There’s another thing, I’m afraid, that’s going to make me sound even more like the mean-spirited member of a ‘Writers’ Only! Club’ – just bear in mind, I am sharing all this, and I do like other writers, and non-writers, too. Some of my best friends are not writers! Anyway, the awful thing that some people do that makes us titter behind their backs, is when they say – and they are never, ever writers: ‘Oh, I’ve got an idea for your next book.’

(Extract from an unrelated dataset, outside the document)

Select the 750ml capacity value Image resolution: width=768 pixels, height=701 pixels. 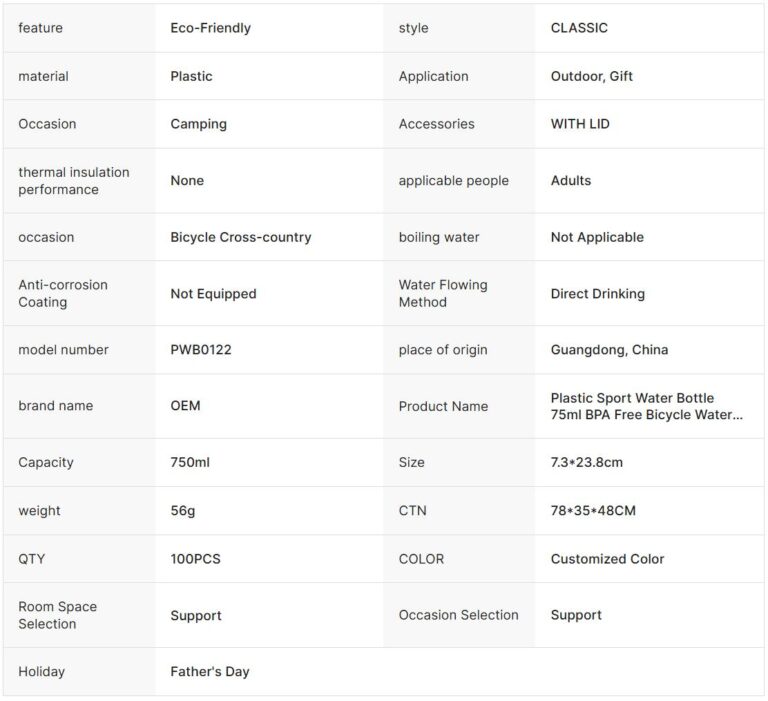coord(190,462)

The problem is, first of all, as I’ve outlined above, the idea is the least of it. The second thing is that ideas change almost as soon as they are in your hands, like an ice cube. If you take an idea that someone thinks is ‘theirs,’ they’ll almost immediately be offended because it’ll change into something they don’t recognise. Or they’ll continue to claim it, and you’ll be furious because you have turned into something that is very much your own. Never say never – and some collaborators can be extremely generous (I was indeed this lucky with my first fiction editor, Ed Wood at Little, Brown, who did entirely conceive of the original concept for ‘The Mitford Murders’.) But on the whole, don’t offer someone an idea, and don’t take anyone else’s.

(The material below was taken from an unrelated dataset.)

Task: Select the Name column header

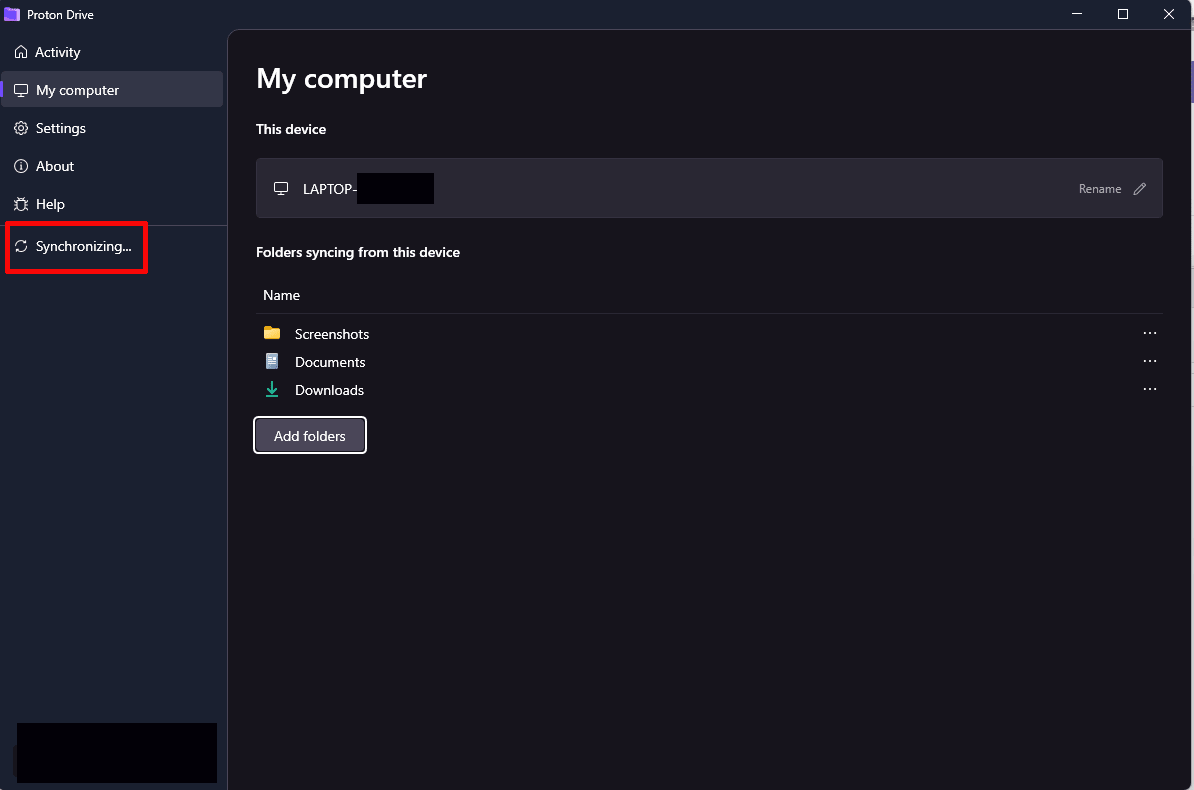Action: pos(281,295)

And if you spot something and realise it’s a real humdinger of an idea – a plot twist that no-one has ever thought of before, a setting that is both highly original and utterly relatable – for god’s sake, keep it to yourself until you’ve written it down! Ideas are amorphous and ethereal and yet, somehow, entirely stealable. And much like the dress your sister stole out of your wardrobe, if they steal your brilliant idea, they’ll trash it and waste it. Keep it your own, take the best from it: then sell it.
Loved this and enjoyed it as well. It almost feels as if you are sharing this over a cocktail! Thank you both new info and also reminders! Cheers!
Loved this advice Jessica. I try to write my micro-ideas down - any random piece of dialogue, character trait, cutting insult or location that floats into my head. Hoping they'll all be useful at some stage!